We are tasked with finding which of the 9 sections of the tic-tac-toe board a ball will (randomly) appear in. We choose the center. It comes up randomly in the NW corner. (It must like corners?). We choose the SW corner, it shows up in the NE corner. (see, it likes corners,) We select the SE corner. It comes up in the middle (Ah, two corners, then a middle…..) and on and on ad on.
Forever.
"I have a good sense for where that ball will come up as I;ve been doing this for years." Or, better still, "I have a good sense of where that ball will come up - it;s mathematical! It;s somewhat deterministic," (as said the man walking into the convenience store to pony up for his next magic powerball number combination).
In markets, If you find something that works, and is working, it's about to evaporate. This is why I've migrated to longer and longer-term views on things, as it results in a longer time until things evaporate. Everything we think is true in the markets, is a delusion of our own making. Even the notion of drift: in equities, vanishes - first, for decades or so, then, with the next fall of an empire. The probability of a drawdown, of any given magnitude, approaches certainty as the length of time given for it to transpire increases.

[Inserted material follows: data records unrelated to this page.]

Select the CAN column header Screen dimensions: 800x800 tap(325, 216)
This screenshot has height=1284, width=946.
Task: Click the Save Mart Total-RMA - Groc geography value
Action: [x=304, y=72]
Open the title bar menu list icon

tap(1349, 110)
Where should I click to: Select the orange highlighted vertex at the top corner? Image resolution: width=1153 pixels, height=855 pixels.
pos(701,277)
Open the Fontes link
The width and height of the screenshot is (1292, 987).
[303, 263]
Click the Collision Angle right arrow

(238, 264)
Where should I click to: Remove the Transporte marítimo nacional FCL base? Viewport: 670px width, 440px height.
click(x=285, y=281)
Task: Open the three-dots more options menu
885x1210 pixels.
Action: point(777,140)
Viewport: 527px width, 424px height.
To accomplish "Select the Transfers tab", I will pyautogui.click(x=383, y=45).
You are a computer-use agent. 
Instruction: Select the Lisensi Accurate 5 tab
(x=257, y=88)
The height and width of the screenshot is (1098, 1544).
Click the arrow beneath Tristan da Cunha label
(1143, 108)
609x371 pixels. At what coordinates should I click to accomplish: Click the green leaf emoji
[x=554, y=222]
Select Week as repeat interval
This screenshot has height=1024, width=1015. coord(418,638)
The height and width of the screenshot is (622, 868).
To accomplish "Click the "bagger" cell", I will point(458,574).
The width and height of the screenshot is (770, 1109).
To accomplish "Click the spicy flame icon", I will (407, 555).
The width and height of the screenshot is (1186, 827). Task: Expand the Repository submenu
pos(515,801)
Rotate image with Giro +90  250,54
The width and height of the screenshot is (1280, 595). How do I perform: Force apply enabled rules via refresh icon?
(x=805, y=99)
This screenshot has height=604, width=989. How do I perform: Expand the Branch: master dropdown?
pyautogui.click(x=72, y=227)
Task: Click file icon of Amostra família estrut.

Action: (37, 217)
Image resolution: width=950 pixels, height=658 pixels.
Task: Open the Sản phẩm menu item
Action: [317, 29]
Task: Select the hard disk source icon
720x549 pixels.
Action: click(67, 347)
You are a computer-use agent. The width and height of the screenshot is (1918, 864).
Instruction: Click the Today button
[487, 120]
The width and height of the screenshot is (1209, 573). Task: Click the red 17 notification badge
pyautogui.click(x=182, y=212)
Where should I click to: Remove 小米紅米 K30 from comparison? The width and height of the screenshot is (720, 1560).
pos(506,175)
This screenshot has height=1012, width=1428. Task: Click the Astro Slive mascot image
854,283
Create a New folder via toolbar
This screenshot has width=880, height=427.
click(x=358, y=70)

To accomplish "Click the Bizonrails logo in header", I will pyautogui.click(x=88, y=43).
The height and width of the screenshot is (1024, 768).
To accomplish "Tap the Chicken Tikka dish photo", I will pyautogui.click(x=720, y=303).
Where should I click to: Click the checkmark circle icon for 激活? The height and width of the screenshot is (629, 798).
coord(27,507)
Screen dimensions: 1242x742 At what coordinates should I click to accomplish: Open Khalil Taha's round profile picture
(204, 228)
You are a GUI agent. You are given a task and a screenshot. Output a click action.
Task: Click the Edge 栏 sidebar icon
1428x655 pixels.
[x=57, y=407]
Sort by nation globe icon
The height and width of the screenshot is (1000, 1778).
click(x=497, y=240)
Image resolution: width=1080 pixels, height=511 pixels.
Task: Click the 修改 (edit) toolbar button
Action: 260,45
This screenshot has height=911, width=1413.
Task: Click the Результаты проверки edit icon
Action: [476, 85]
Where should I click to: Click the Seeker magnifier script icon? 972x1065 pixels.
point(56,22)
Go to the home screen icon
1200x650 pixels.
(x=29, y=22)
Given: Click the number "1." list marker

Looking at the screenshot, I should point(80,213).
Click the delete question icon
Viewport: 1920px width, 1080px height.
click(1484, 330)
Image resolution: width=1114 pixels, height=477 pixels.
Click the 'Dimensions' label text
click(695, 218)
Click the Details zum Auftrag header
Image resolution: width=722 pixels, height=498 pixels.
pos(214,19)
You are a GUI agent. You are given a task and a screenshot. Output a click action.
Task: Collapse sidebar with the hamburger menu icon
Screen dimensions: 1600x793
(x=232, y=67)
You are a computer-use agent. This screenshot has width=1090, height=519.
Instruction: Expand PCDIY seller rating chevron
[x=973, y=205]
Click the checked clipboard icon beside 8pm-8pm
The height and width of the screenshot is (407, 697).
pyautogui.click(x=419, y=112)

Most things in markets (as in all of life) that are real, often tend to be dull and tedious, require work to get our arms around, and reside nowhere near where we are looking.
Ralph Vince writes:
The point is everything we are looking at in terms of timing mechanism is ephemeral. I like longer-term models because they might outlive me (e.g. be long S&P500 when 90 day bills / S&P500 div yield >1.8, which has batted 9 of 9 since 1980, below) before collapsing. The flipside is a much shorter-term model that will work, until it doesn't, then won't, until it does again!
I have never encountered anything in terms of equitisinexes that works in terms of trend-following, save for the notion of long-term, upwards drift. But as I say, once you are comfortable that something will always work, it is likely near-finished. The buy all dips / drift works in our favor mentality is not immune, but has had the good fortune of being a lugubrious beast.